Внутрителесностъ пространства (сновидческого, а далее и художественного) выражает особый построительный принцип форм, являющихся во сне: пейзажей, сочетаний живых образов и т. д., которые представляют собой наложение — путем зеркального увеличения — телесной схемы спящего (извивов и контуров его тела). В творчестве же «поскольку круг "свободного проявления" изливаемых лирических волн начинает казаться неограниченным, постольку, естественно, исчезает, стирается та условная черта, которая отделяет изолированное "тело", крохотный кусочек «внутреннего мира» от чуждой и давящей "внешней" среды. Зрение окончательно торжествует над осязанием» (Там же. С. 205).
Наконец, проецирование вовне какой-то части тела, одного из органов, берущегося представлять весь организм, и есть органопроекция. Особым случаем органопроекции является органодеекция (отсечение проецируемого органа, скажем, головы, носа, бороды, символизирующих, как правило, мужские гениталии, — вспомним бороду Черномора), тесно связанная с кастрационным комплексом. Рассмотрение органодеекции, окончательным выражением, крайним случаем которой является сама смерть (вспомним Клеопатру: «Клянусь — под смертною секирой / Глава счастливцев отпадет...»), неизбежная при теперешнем типе сексуальности, полового размножения, позволяет Горскому подойти к самому средоточию своей — и добавим, нашей — темы, выявить свое существенное расхождение с некоторыми положениями теории Фрейда. Главный ее ущерб в том, что «психоанализ совпадает с границами мужской психики». Фрейд утверждал, что либидо всегда по своей природе мужское, вне зависимости от того, где оно наблюдается — у мужчины или женщины.
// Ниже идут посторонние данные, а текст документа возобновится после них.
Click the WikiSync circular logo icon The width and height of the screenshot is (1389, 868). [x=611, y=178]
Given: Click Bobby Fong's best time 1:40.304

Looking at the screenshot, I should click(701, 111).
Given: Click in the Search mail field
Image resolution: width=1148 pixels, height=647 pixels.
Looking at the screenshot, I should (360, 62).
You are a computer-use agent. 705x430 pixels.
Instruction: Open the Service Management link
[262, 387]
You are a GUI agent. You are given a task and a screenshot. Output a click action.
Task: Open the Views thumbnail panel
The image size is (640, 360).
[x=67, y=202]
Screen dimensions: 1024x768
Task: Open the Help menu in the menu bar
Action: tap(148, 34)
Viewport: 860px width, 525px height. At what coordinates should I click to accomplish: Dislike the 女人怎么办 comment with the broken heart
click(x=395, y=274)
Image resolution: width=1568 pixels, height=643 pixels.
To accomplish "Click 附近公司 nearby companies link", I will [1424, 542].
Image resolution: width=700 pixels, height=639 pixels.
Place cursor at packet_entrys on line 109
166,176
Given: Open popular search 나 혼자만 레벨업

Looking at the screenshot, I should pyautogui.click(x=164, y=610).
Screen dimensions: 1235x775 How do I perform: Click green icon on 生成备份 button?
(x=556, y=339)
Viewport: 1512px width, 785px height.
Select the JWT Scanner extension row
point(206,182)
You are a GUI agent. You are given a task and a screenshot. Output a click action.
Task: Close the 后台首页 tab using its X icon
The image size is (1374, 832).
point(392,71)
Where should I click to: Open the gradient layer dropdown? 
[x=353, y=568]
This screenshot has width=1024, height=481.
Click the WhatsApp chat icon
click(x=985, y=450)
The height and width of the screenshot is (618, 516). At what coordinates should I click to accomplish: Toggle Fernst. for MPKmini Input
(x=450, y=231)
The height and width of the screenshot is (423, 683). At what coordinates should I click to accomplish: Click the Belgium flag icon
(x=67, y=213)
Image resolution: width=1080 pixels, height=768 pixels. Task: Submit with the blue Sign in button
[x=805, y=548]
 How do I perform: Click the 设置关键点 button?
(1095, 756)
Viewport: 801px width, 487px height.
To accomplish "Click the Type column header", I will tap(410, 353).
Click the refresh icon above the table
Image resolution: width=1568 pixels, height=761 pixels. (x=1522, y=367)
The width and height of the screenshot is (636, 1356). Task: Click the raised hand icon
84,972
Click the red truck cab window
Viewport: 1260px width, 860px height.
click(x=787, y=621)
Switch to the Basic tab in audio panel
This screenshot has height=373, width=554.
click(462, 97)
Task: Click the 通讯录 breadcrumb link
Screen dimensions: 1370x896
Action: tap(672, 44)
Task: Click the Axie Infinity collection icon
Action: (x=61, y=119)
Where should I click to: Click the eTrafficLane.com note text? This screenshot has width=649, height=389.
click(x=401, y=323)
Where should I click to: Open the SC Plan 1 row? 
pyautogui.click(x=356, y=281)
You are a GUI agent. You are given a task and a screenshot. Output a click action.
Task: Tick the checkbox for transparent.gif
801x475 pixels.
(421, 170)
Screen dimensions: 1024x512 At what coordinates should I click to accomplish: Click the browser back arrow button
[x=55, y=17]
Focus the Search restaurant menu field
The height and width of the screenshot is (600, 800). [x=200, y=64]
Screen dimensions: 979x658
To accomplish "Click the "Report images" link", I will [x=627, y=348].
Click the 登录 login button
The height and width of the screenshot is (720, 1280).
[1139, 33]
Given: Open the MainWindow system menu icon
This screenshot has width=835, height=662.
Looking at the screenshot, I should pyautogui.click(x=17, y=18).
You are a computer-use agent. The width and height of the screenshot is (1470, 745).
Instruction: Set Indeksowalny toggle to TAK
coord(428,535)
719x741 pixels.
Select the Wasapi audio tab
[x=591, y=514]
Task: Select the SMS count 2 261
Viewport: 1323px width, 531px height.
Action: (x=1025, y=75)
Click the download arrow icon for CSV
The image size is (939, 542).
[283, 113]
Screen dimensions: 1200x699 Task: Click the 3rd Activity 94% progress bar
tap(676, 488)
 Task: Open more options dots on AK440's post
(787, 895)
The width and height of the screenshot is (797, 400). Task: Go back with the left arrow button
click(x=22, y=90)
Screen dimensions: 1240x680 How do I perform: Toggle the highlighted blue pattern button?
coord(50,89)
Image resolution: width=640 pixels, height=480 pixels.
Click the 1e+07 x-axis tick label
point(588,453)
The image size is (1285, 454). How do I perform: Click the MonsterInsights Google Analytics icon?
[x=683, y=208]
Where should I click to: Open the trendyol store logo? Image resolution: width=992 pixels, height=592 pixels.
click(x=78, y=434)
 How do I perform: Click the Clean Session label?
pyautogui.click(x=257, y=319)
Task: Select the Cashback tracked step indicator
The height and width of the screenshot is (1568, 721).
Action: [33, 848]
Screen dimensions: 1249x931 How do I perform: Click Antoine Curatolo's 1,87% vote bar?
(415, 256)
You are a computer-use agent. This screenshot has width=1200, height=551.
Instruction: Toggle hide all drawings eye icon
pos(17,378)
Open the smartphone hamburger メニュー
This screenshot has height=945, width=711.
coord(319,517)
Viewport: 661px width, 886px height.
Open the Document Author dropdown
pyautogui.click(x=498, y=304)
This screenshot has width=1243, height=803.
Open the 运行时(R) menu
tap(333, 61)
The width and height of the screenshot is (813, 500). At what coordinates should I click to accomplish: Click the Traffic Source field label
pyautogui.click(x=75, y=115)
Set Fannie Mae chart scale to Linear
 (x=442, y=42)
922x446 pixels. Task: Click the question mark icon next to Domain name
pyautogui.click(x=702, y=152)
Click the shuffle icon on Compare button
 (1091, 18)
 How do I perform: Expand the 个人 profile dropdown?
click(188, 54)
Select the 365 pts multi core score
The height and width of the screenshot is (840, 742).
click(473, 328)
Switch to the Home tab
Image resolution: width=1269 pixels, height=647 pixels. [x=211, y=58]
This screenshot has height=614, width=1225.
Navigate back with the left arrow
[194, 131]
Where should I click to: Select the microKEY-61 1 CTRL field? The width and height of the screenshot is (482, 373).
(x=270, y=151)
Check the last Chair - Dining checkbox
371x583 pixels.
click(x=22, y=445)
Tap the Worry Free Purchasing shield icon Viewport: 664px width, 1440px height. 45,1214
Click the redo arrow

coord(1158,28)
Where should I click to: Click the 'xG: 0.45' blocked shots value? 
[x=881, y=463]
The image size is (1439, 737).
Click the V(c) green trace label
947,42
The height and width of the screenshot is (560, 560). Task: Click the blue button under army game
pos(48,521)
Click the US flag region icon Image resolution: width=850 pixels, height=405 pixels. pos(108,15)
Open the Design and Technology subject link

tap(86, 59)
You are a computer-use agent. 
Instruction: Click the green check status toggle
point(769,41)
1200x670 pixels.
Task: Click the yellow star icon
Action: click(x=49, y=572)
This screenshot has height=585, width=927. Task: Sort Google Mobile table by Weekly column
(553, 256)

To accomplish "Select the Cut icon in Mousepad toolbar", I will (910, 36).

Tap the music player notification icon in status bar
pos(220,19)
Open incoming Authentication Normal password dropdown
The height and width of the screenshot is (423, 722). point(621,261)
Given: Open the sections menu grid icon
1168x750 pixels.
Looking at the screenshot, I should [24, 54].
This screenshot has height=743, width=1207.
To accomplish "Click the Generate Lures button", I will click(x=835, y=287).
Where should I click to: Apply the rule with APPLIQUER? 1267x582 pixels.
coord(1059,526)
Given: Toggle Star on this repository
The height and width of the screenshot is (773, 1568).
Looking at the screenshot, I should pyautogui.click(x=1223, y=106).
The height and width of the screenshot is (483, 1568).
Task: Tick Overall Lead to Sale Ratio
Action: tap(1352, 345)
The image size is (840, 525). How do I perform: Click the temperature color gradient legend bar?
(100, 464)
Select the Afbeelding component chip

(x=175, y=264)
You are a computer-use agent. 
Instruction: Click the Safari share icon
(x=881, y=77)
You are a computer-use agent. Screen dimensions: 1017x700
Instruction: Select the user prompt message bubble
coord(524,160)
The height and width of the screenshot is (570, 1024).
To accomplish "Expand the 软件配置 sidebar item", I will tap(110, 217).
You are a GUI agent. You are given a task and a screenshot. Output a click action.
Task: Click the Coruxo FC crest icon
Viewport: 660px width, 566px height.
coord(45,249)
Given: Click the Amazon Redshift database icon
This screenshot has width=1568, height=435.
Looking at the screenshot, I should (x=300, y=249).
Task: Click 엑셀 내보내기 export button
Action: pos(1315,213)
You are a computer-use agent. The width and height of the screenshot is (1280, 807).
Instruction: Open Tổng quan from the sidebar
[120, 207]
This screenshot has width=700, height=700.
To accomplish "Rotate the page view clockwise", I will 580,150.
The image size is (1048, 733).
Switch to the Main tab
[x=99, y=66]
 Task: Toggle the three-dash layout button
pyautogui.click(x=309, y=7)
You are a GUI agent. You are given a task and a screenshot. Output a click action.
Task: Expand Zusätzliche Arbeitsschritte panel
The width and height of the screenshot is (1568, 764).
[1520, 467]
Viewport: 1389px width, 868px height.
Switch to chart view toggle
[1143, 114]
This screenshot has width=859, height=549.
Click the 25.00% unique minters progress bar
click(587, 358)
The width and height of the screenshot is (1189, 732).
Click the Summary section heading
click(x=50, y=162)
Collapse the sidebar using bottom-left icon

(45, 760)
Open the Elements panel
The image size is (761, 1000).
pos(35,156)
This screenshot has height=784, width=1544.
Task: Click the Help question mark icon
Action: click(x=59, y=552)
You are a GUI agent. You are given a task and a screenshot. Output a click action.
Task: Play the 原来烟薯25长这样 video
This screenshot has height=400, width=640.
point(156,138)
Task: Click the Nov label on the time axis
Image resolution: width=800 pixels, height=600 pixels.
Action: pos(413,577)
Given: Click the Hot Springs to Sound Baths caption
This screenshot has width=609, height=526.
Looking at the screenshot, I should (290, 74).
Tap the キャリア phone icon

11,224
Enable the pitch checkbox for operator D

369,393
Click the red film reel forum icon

Горский пытается выйти за границы мужского либидо с его кастрационным комплексом, выбором сексуального объекта по принципу опоры (комплекс материнской груди, матери, откуда пассивное, даже если и трагическое, приятие матери-земли, порождающей и поглощающей природной утробы, земной смертной судьбы), выдвигает женский тип эротики. У женщины органы воспроизведения глубоко запрятаны внутрь, а наружу выведены лишь излучения, неопределенно очертанные силовые линии и волны, одевающие окружающее тело. Расхожий взгляд нам известен: мужское есть изобилие, избыток, женское — недостаток, ущемленность, связанная с отсутствием пениса, как бы уже проведенной кастрацией. У Горского наоборот: специфически женское есть всегда «избыточное», при развитии эротической области у девочки в отличие от мальчика отсутствует точечная сосредоточенность на четко оформленном пенисе; «комплекс эмоций-представлений» созревающей юной женщины «сохраняет неопределенную (и разнообразно определяемую в любой момент) расплывчатость, расширенность, пластичность, постоянную волнуемостъ своей сферы. Ощущение постоянного переполнения, избытка излучаемой энергии вследствие, очевидно, большего участка слизистой влажной поверхности половых органов создает то настроение, о котором говорит Лермонтов: "Молодая душа в избытке сил творит для себя новую природу, лучше и полнее той, к которой она прикована"» (Там же. С. 212). Это облачное, эротическое окружение, расплывчатое, обволакивающее, выходящее во внешнюю среду, пронизанное атмосферой автоэротической зеркальности, которая осуществляет — через принцип отождествления — завоевание телом пространства, Горский называет магнитно-облачной эротикой.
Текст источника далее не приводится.